# Assignment:
Within the entries below, every line containing "agent" is to be copied.

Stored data
........

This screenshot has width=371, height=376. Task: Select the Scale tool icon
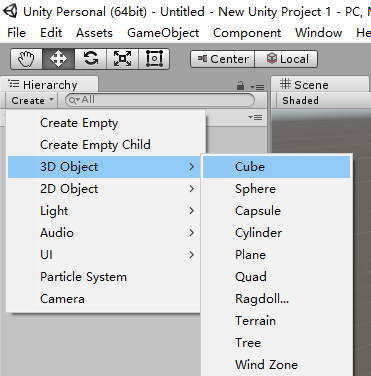point(122,59)
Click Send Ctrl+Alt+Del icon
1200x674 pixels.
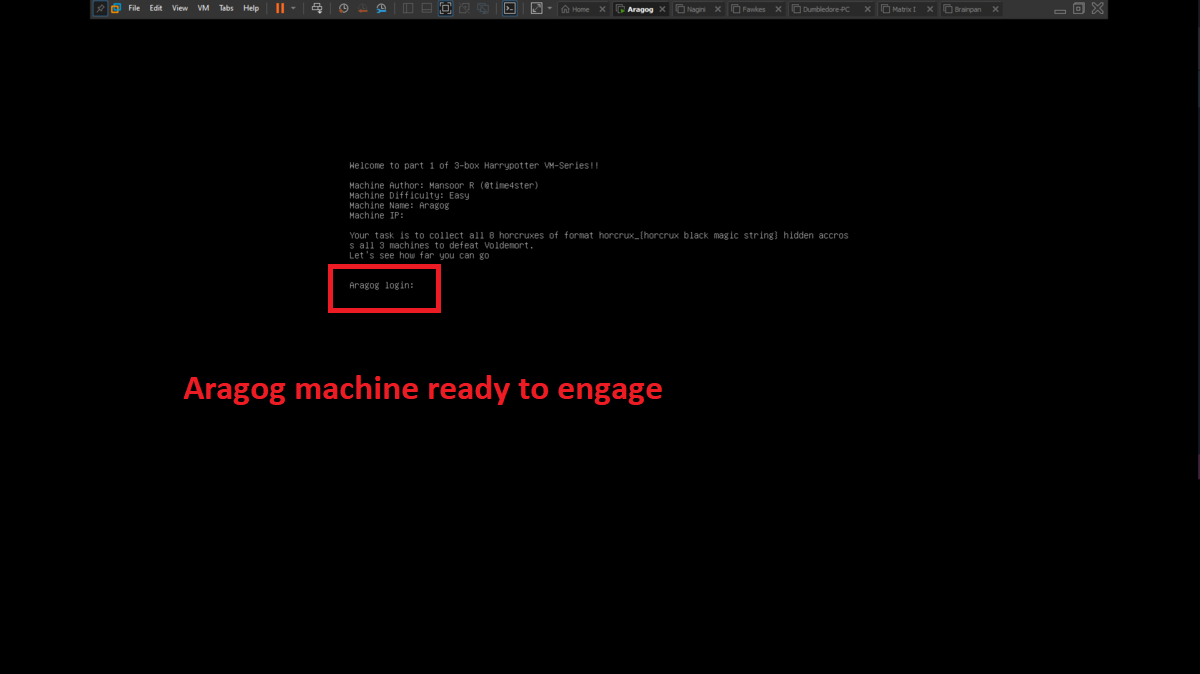pos(317,8)
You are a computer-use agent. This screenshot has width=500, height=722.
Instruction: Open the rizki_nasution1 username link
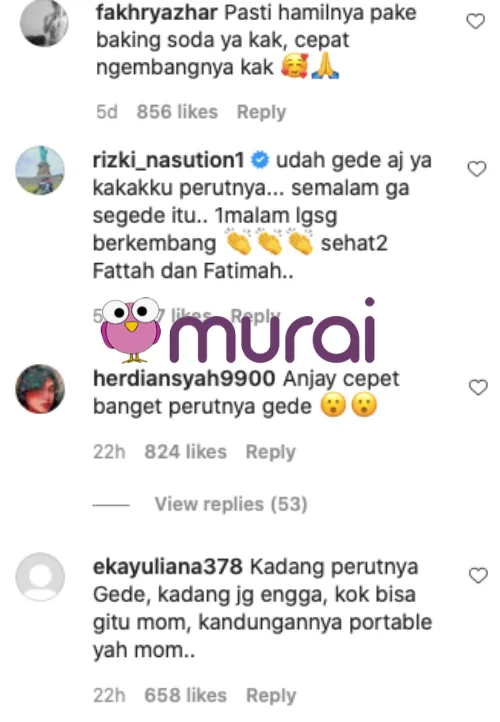click(x=169, y=160)
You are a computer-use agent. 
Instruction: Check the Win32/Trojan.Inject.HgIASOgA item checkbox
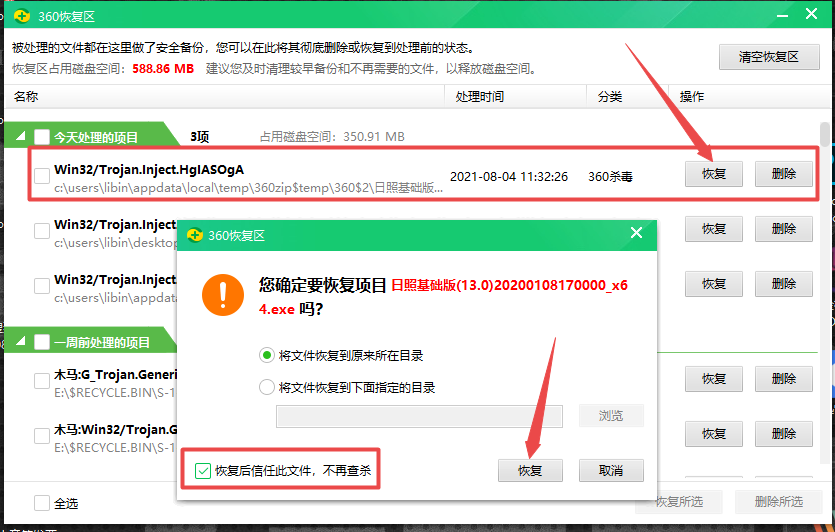(42, 176)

........

# Solution for this task:
You are a computer-use agent. This screenshot has width=500, height=722.
You are a computer-use agent. 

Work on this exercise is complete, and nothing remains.